> [Aim] Reproduce every line of the data below without changing anything.

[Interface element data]
※
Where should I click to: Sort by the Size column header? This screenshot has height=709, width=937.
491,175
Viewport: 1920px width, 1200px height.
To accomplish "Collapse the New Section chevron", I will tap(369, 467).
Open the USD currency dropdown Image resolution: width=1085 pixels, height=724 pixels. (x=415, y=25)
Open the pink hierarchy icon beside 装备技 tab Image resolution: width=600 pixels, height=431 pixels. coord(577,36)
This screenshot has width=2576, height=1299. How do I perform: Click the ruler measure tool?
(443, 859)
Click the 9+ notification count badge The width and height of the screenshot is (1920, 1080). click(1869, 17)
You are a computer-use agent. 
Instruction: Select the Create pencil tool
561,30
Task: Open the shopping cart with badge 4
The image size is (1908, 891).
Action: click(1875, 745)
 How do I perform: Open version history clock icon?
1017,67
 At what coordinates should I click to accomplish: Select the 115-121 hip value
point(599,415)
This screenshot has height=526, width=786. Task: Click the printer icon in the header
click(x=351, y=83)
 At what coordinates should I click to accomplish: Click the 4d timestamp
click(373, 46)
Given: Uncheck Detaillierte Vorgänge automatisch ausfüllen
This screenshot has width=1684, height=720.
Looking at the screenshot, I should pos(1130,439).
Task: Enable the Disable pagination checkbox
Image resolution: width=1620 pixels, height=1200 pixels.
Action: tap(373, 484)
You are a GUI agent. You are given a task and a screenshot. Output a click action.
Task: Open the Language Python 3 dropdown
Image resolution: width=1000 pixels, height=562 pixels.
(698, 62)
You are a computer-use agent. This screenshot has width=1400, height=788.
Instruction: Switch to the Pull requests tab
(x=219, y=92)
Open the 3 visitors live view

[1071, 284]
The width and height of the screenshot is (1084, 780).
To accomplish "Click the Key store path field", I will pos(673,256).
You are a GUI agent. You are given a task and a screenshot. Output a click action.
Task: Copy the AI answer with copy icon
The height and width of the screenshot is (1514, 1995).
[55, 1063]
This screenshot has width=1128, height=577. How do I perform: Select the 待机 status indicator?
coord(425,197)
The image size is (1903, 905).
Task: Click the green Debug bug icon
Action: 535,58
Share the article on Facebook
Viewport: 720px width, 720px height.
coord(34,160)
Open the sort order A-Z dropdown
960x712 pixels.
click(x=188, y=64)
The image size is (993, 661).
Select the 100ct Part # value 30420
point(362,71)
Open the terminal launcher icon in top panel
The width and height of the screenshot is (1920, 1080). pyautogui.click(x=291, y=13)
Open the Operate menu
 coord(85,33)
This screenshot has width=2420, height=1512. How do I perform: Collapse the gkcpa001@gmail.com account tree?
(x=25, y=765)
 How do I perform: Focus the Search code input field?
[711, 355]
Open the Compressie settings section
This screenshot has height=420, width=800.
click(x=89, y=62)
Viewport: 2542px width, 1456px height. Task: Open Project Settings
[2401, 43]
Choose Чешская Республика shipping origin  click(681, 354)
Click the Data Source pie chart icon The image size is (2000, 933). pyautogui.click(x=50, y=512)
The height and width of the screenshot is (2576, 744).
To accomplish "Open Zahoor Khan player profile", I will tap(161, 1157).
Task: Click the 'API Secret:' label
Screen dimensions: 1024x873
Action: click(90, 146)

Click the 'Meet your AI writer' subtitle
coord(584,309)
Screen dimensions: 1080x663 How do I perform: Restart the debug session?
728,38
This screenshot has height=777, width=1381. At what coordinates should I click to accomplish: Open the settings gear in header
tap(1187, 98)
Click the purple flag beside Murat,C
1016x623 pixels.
※
> [Exercise solution]
Where should I click to: Sort by the Size column header? This screenshot has height=709, width=937.
491,175
Viewport: 1920px width, 1200px height.
To accomplish "Collapse the New Section chevron", I will tap(369, 467).
Open the USD currency dropdown Image resolution: width=1085 pixels, height=724 pixels. (x=415, y=25)
Open the pink hierarchy icon beside 装备技 tab Image resolution: width=600 pixels, height=431 pixels. coord(577,36)
This screenshot has width=2576, height=1299. How do I perform: Click the ruler measure tool?
(443, 859)
Click the 9+ notification count badge The width and height of the screenshot is (1920, 1080). click(1869, 17)
You are a computer-use agent. 
Instruction: Select the Create pencil tool
561,30
Task: Open the shopping cart with badge 4
The image size is (1908, 891).
Action: click(1875, 745)
 How do I perform: Open version history clock icon?
1017,67
 At what coordinates should I click to accomplish: Select the 115-121 hip value
point(599,415)
This screenshot has height=526, width=786. Task: Click the printer icon in the header
click(x=351, y=83)
 At what coordinates should I click to accomplish: Click the 4d timestamp
click(373, 46)
Given: Uncheck Detaillierte Vorgänge automatisch ausfüllen
This screenshot has width=1684, height=720.
Looking at the screenshot, I should pos(1130,439).
Task: Enable the Disable pagination checkbox
Image resolution: width=1620 pixels, height=1200 pixels.
Action: tap(373, 484)
You are a GUI agent. You are given a task and a screenshot. Output a click action.
Task: Open the Language Python 3 dropdown
Image resolution: width=1000 pixels, height=562 pixels.
(698, 62)
You are a computer-use agent. This screenshot has width=1400, height=788.
Instruction: Switch to the Pull requests tab
(x=219, y=92)
Open the 3 visitors live view

[1071, 284]
The width and height of the screenshot is (1084, 780).
To accomplish "Click the Key store path field", I will pos(673,256).
You are a GUI agent. You are given a task and a screenshot. Output a click action.
Task: Copy the AI answer with copy icon
The height and width of the screenshot is (1514, 1995).
[55, 1063]
This screenshot has width=1128, height=577. How do I perform: Select the 待机 status indicator?
coord(425,197)
The image size is (1903, 905).
Task: Click the green Debug bug icon
Action: 535,58
Share the article on Facebook
Viewport: 720px width, 720px height.
coord(34,160)
Open the sort order A-Z dropdown
960x712 pixels.
click(x=188, y=64)
The image size is (993, 661).
Select the 100ct Part # value 30420
point(362,71)
Open the terminal launcher icon in top panel
The width and height of the screenshot is (1920, 1080). pyautogui.click(x=291, y=13)
Open the Operate menu
 coord(85,33)
This screenshot has width=2420, height=1512. How do I perform: Collapse the gkcpa001@gmail.com account tree?
(x=25, y=765)
 How do I perform: Focus the Search code input field?
[711, 355]
Open the Compressie settings section
This screenshot has height=420, width=800.
click(x=89, y=62)
Viewport: 2542px width, 1456px height. Task: Open Project Settings
[2401, 43]
Choose Чешская Республика shipping origin  click(681, 354)
Click the Data Source pie chart icon The image size is (2000, 933). pyautogui.click(x=50, y=512)
The height and width of the screenshot is (2576, 744).
To accomplish "Open Zahoor Khan player profile", I will tap(161, 1157).
Task: Click the 'API Secret:' label
Screen dimensions: 1024x873
Action: click(90, 146)

Click the 'Meet your AI writer' subtitle
coord(584,309)
Screen dimensions: 1080x663 How do I perform: Restart the debug session?
728,38
This screenshot has height=777, width=1381. At what coordinates should I click to accomplish: Open the settings gear in header
tap(1187, 98)
Click the purple flag beside Murat,C
1016x623 pixels.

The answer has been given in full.